For all this to produce durable inflation, however, buyers would need to provide demand for historically expensive homes — and builders, for extraordinarily pricey lumber — in perpetuity. As Bloomberg’s Conor Sen notes, that doesn’t seem to be in the cards:
There have been anecdotal reports of some builders deciding to pause or slow down rather than continue to operate in a market with such high prices. Those stories were backed up by some hard data in the April housing starts report, which showed that single-family starts for the month were at their second-lowest level since last August. The only lower month was February, when Texas was in a deep freeze …
The July lumber futures contract has fallen by 25 percent from its May 7 peak, a sign that the market has found a level where buyers are balking rather than continuing to pay up. And for the first time since buying surged last spring, the inventory of homes for sale has increased for two consecutive weeks, a sign that normal seasonality might be returning.
This looks a lot more like a market resolving a temporary imbalance than one being propelled ever higher by unsustainable demand.
The Fed wants to make up for lost price hikes.
It isn’t just the quality of today’s inflation that makes it unlikely to shift Fed policy, but also its quantity. Last August, the central bank announced that it sought to achieve “inflation that averages 2 percent over time, and therefore judges that, following periods when inflation has been running persistently below 2 percent, appropriate monetary policy will likely aim to achieve inflation moderately above 2 percent for some time.” In other words: 2 percent is the Fed’s target for average long-run inflation, not a ceiling on the level of price growth it will tolerate. So, if inflation runs closer to 1 percent for several years, the central bank will let it run closer to 3 percent for a similar time period before tightening the money spigot.
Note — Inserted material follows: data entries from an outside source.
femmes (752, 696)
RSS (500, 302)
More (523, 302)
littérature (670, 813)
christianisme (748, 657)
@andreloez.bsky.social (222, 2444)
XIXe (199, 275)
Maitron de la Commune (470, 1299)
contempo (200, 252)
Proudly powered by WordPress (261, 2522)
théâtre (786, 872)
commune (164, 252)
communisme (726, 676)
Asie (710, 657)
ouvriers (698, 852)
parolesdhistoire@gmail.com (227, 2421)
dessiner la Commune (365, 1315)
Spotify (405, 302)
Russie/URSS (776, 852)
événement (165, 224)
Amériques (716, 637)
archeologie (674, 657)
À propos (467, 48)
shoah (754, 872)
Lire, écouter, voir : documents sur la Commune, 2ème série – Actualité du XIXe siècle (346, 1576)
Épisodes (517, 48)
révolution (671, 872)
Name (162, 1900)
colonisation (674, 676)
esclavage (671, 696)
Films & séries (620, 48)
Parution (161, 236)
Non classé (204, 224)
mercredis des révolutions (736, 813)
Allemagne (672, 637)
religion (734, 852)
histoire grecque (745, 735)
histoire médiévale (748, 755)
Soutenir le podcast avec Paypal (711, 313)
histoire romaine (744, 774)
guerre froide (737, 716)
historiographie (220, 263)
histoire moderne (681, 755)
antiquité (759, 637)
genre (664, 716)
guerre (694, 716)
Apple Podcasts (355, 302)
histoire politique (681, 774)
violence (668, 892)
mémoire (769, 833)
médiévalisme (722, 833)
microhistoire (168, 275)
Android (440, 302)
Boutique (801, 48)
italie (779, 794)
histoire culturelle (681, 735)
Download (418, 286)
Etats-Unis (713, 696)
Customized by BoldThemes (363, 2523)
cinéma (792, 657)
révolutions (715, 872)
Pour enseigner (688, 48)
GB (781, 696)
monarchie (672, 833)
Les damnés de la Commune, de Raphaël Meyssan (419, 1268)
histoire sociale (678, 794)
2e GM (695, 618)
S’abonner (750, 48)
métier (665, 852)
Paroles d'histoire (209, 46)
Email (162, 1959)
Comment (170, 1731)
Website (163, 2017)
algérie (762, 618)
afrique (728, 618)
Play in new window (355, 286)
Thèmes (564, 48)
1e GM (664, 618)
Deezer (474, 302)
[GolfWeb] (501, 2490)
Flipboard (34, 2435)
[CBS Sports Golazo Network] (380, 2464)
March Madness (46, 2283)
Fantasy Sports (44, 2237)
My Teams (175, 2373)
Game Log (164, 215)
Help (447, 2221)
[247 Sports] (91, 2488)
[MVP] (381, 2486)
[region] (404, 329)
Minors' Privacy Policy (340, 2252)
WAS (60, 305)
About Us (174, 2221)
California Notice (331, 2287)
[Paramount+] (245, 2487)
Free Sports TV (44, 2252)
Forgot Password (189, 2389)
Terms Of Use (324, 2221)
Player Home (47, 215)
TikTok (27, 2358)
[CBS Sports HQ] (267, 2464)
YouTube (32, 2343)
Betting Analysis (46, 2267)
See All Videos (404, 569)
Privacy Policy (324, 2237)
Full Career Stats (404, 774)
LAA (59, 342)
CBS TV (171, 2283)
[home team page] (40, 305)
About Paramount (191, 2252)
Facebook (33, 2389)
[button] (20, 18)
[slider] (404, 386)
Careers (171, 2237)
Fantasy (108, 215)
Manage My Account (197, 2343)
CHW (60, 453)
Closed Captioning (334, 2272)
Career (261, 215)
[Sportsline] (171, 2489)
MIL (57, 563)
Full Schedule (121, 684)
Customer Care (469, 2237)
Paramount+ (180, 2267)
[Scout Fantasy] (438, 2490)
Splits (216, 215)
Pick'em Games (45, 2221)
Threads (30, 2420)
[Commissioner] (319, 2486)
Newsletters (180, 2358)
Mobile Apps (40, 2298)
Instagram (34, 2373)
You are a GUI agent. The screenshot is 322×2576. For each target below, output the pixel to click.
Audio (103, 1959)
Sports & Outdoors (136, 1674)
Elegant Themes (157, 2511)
This means that prices have a lot of room to grow before the Fed blinks. The central bank’s preferred measure of inflation — the personal consumption expenditure price deflator (PCE) — grew at a roughly 1.5 percent rate between mid-2012 and today. That’s left a 5 percent gap between where the PCE index currently sits and where it would be if the Fed had hit its target year in and year out. Closing that gap will require letting inflation run higher than 2 percent for quite a while.
Wednesday’s volatility notwithstanding, traders seem to take the Fed at its word. As Klein writes:
There is just a 3 percent market-implied probability that CPI inflation averages less than 1 percent a year for the next half-decade — the lowest reading on record. On the eve of the pandemic, the implied probability was closer to 20 percent. Unlike a few months ago, traders now believe the Fed won’t allow this recovery to be like the last one.
At the same time, traders aren’t yet worried about inflation coming in too hot. Caps and floors imply there’s a 40 percent chance that the CPI rises by more than 3 percent a year for the next five years on average, but that’s no different from what people thought in the first few months of 2011.
The global economy is in uncharted territory. It’s possible that inflation will prove stronger and more durable than it now looks, or that the Fed will depart from its stated commitments in response to external pressures. But the structural forces that had the developed world mired in disinflationary stagnation before the pandemic — aging populations, technological advances, trade-union weakness, and inequality-induced limits to consumer demand — are all still with us. Given those realities, we should wait to see high, sustained inflation before we believe it.